Okay, I have made the following change in dom0:
To disable the transmit path for guest OSes:
Edit net_tx_action in arch/xen/drivers/netif/backend/main.c. After the
call to netif_schedule_work(), add:
make_tx_response(netif, txreq.id, NETIF_RSP_OKAY);
compiled and rebooted with the new kernel. booted dom1, removed vif1.0 from the bridge, gave it it's own ip address, added a static arp entry and pinged away. I could see the packet counters for dom0 and dom1 climbing rapiding indicating that dom0 was sending packets, dom1 was receiving packets, but that a packet sent by dom1 was unable to reach dom0 again. I got the same sort of crashes after about 10 minutes.
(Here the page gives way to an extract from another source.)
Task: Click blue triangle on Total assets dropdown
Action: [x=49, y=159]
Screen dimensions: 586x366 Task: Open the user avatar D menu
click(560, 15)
I'm now testing the other half.
> As a first test I have just disabled networking via nics=0 in the config, and running this script in dom1:
> while [ 1 = 1 ]
> dd if=/dev/sda1 of=/dev/null bs=1024 count=128K &
> dd if=/dev/sda1 of=/dev/null bs=1024 skip=256K count=256K
> it tells me 'ioctl 801c6d02 not supported by XL blkif' but that doesn't seem to matter. Anyway, there are no crashes so far so i'm thinking at this stage that the block interface stuff is probably fine and I should now concentrate on the network. Disabling the block stuff will be a huge hassle at this stage so i'll have to let it go for the moment.
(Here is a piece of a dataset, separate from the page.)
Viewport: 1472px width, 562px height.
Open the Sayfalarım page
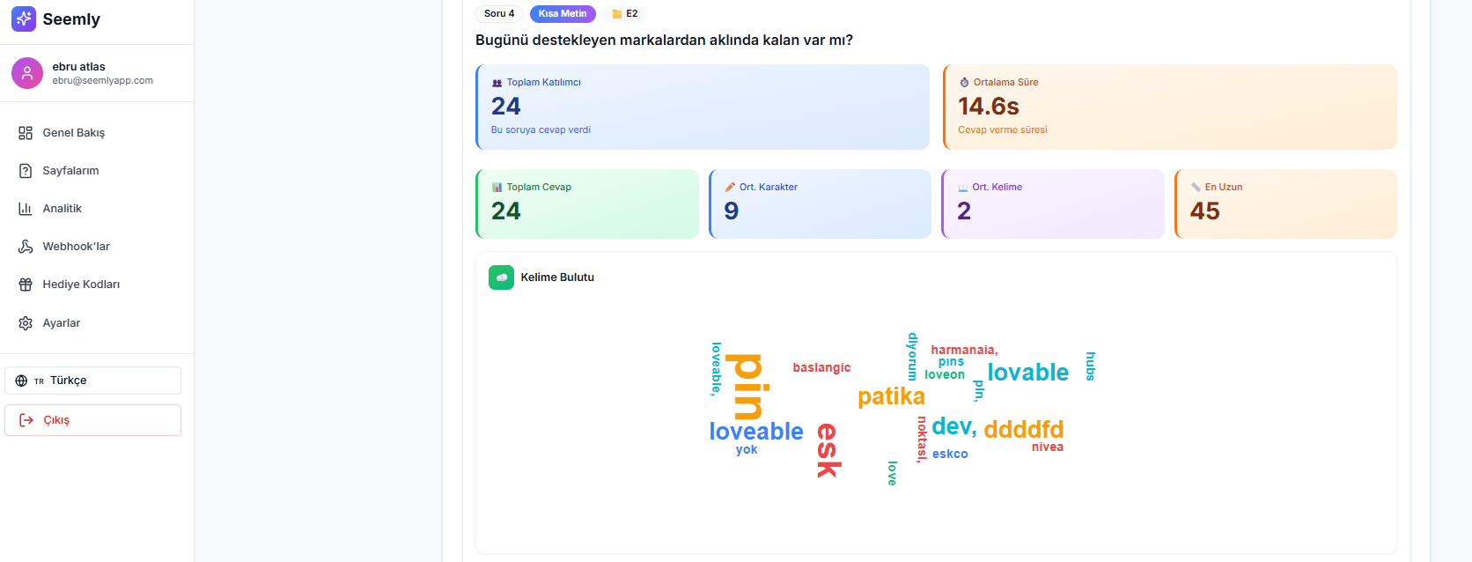coord(70,171)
It does seem more likely that the network backend driver is to blame
-- it's considerably more complicated than the blkdev driver.
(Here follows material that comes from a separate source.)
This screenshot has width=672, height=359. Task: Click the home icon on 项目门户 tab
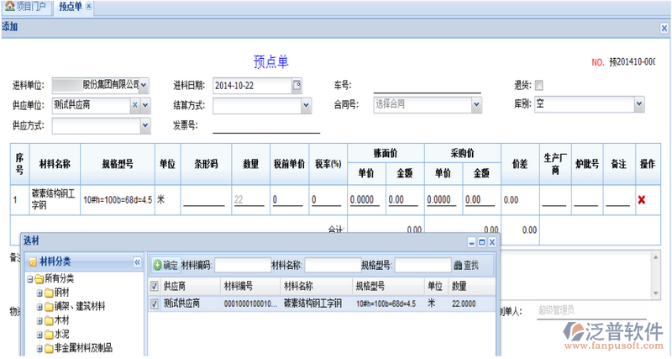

> I think i need a crash course in how all this hangs together before I can understand what i'm testing... My understanding is as follows:
> packets sent to dom0.vif1.0 appear at dom1.eth0.
> packets sent to dom1.eth0 appear at dom0.vif1.0.
Yes, it's basically a point-to-point link. The transmit side on each
interface is directly linked to the receive side on the other.
> and that's about it. Are they symmetrical? Is the transmit code for dom0.vif1.0 the same as the transmit code for dom1.eth0? Ditto for receive?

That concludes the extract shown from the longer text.